AnswerRelevance

Assesses how pertinent the generated answer is to the given prompt.

The evaluation metric, Answer Relevancy, focuses on assessing how pertinent the generated answer is to the given prompt. A lower score is assigned to answers that are incomplete or contain redundant information and higher scores indicate better relevancy. This metric is computed using the question, the contexts and the answer.

The Answer Relevancy is defined as the mean cosine similartiy of the original question to a number of artifical questions, which are generated (reverse-engineered) based on the answer:

\[ \\text{answer relevancy} = \\frac{1}{N} \\sum_{i=1}^{N} cos(E_{g_i}, E_o) \] \[ \\text{answer relevancy} = \\frac{1}{N} \\sum_{i=1}^{N} \\frac{E_{g_i} \\cdot E_o}{\\|E_{g_i}\\|\\|E_o\\|} \]

Where: - \(E_{g_i}\) is the embedding of the generated question \(i\). - \(E_o\) is the embedding of the original question. - \(N\) is the number of generated questions - 3 by default.

Note: This is a reference-free metric, meaning that it does not require a ground_truth answer to compare against. A similar metric that does evaluate the correctness of a generated answser with respect to a ground_truth answer is validmind.model_validation.ragas.AnswerCorrectness.

Configuring Columns

This metric requires the following columns in your dataset:

  • question (str): The text query that was input into the model.
  • contexts (List[str]): Any contextual information retrieved by the model before generating an answer.
  • answer (str): The response generated by the model.

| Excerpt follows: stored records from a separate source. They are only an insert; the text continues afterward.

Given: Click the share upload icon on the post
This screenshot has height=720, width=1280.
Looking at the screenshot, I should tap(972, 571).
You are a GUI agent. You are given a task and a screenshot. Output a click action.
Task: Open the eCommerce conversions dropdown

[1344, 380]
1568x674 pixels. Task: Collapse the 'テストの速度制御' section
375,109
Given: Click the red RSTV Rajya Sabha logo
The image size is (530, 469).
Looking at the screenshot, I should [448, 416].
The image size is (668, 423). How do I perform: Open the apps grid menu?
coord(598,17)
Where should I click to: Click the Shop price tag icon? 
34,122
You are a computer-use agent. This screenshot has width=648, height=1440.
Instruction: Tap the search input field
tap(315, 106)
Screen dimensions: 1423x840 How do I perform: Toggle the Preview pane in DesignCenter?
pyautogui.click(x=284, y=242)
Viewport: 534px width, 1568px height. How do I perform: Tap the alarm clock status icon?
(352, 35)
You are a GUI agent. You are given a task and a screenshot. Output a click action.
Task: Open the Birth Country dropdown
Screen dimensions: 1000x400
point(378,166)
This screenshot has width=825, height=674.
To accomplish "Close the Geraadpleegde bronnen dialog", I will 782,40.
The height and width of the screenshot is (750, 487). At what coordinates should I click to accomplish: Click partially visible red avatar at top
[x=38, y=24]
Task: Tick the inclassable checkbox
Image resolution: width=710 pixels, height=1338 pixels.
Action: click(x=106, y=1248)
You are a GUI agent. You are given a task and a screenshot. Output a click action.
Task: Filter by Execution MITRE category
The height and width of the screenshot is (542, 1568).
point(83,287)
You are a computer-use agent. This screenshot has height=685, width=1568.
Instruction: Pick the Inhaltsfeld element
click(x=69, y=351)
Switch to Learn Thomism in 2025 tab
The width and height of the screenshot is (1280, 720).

If the above data is not in the appropriate column, you can specify different column names for these fields using the parameters question_column, answer_column, and contexts_column.

For example, if your dataset has this data stored in different columns, you can pass the following parameters:

params = {
question_column": "input_text",
answer_column": "output_text",
contexts_column": "context_info
}

If answer and contexts are stored as a dictionary in another column, specify the column and key like this:

pred_col = dataset.prediction_column(model)
params = {
answer_column": f"{pred_col}.generated_answer",
contexts_column": f"{pred_col}.contexts",
}

For more complex data structures, you can use a function to extract the answers:

pred_col = dataset.prediction_column(model)
params = {
answer_column": lambda row: "\\n\\n".join(row[pred_col]["messages"]),
contexts_column": lambda row: [row[pred_col]["context_message"]],
}